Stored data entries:
▬▬▬

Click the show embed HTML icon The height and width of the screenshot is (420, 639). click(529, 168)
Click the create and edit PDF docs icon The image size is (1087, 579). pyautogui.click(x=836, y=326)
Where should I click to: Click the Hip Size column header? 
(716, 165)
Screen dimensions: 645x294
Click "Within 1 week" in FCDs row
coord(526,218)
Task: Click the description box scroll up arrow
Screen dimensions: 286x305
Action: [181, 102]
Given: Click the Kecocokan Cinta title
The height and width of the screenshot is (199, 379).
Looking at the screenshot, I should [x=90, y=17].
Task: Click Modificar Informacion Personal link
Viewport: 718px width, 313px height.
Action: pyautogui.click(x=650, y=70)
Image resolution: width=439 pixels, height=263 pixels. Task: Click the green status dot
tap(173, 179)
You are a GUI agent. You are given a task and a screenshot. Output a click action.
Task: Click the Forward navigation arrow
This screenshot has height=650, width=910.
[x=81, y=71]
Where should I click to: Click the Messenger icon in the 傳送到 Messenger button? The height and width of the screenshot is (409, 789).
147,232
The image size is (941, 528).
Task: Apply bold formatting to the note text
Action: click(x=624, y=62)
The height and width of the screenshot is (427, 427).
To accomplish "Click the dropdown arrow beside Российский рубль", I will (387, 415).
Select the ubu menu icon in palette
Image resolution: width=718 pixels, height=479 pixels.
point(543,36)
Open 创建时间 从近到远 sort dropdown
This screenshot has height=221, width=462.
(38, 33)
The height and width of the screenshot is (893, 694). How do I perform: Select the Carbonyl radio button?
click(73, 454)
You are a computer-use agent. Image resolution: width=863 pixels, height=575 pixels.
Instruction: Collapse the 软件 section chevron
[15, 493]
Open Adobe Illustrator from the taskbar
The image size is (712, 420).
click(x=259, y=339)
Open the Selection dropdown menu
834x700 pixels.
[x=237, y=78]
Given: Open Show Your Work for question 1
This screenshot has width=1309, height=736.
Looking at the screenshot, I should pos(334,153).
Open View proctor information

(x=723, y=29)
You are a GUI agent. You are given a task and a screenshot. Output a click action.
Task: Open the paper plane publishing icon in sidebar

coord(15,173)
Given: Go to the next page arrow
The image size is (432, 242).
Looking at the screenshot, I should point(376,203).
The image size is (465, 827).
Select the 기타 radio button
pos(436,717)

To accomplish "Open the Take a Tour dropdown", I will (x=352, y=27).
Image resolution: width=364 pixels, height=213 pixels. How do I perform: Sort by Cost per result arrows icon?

▬▬▬

Assignment:
Reproduce the data exactly. Keep every line intact.

Answer box:
Click the show embed HTML icon The height and width of the screenshot is (420, 639). click(529, 168)
Click the create and edit PDF docs icon The image size is (1087, 579). pyautogui.click(x=836, y=326)
Where should I click to: Click the Hip Size column header? 
(716, 165)
Screen dimensions: 645x294
Click "Within 1 week" in FCDs row
coord(526,218)
Task: Click the description box scroll up arrow
Screen dimensions: 286x305
Action: [181, 102]
Given: Click the Kecocokan Cinta title
The height and width of the screenshot is (199, 379).
Looking at the screenshot, I should [x=90, y=17].
Task: Click Modificar Informacion Personal link
Viewport: 718px width, 313px height.
Action: pyautogui.click(x=650, y=70)
Image resolution: width=439 pixels, height=263 pixels. Task: Click the green status dot
tap(173, 179)
You are a GUI agent. You are given a task and a screenshot. Output a click action.
Task: Click the Forward navigation arrow
This screenshot has height=650, width=910.
[x=81, y=71]
Where should I click to: Click the Messenger icon in the 傳送到 Messenger button? The height and width of the screenshot is (409, 789).
147,232
The image size is (941, 528).
Task: Apply bold formatting to the note text
Action: click(x=624, y=62)
The height and width of the screenshot is (427, 427).
To accomplish "Click the dropdown arrow beside Российский рубль", I will (387, 415).
Select the ubu menu icon in palette
Image resolution: width=718 pixels, height=479 pixels.
point(543,36)
Open 创建时间 从近到远 sort dropdown
This screenshot has height=221, width=462.
(38, 33)
The height and width of the screenshot is (893, 694). How do I perform: Select the Carbonyl radio button?
click(73, 454)
You are a computer-use agent. Image resolution: width=863 pixels, height=575 pixels.
Instruction: Collapse the 软件 section chevron
[15, 493]
Open Adobe Illustrator from the taskbar
The image size is (712, 420).
click(x=259, y=339)
Open the Selection dropdown menu
834x700 pixels.
[x=237, y=78]
Given: Open Show Your Work for question 1
This screenshot has width=1309, height=736.
Looking at the screenshot, I should pos(334,153).
Open View proctor information

(x=723, y=29)
You are a GUI agent. You are given a task and a screenshot. Output a click action.
Task: Open the paper plane publishing icon in sidebar

coord(15,173)
Given: Go to the next page arrow
The image size is (432, 242).
Looking at the screenshot, I should point(376,203).
The image size is (465, 827).
Select the 기타 radio button
pos(436,717)

To accomplish "Open the Take a Tour dropdown", I will (x=352, y=27).
Image resolution: width=364 pixels, height=213 pixels. How do I perform: Sort by Cost per result arrows icon?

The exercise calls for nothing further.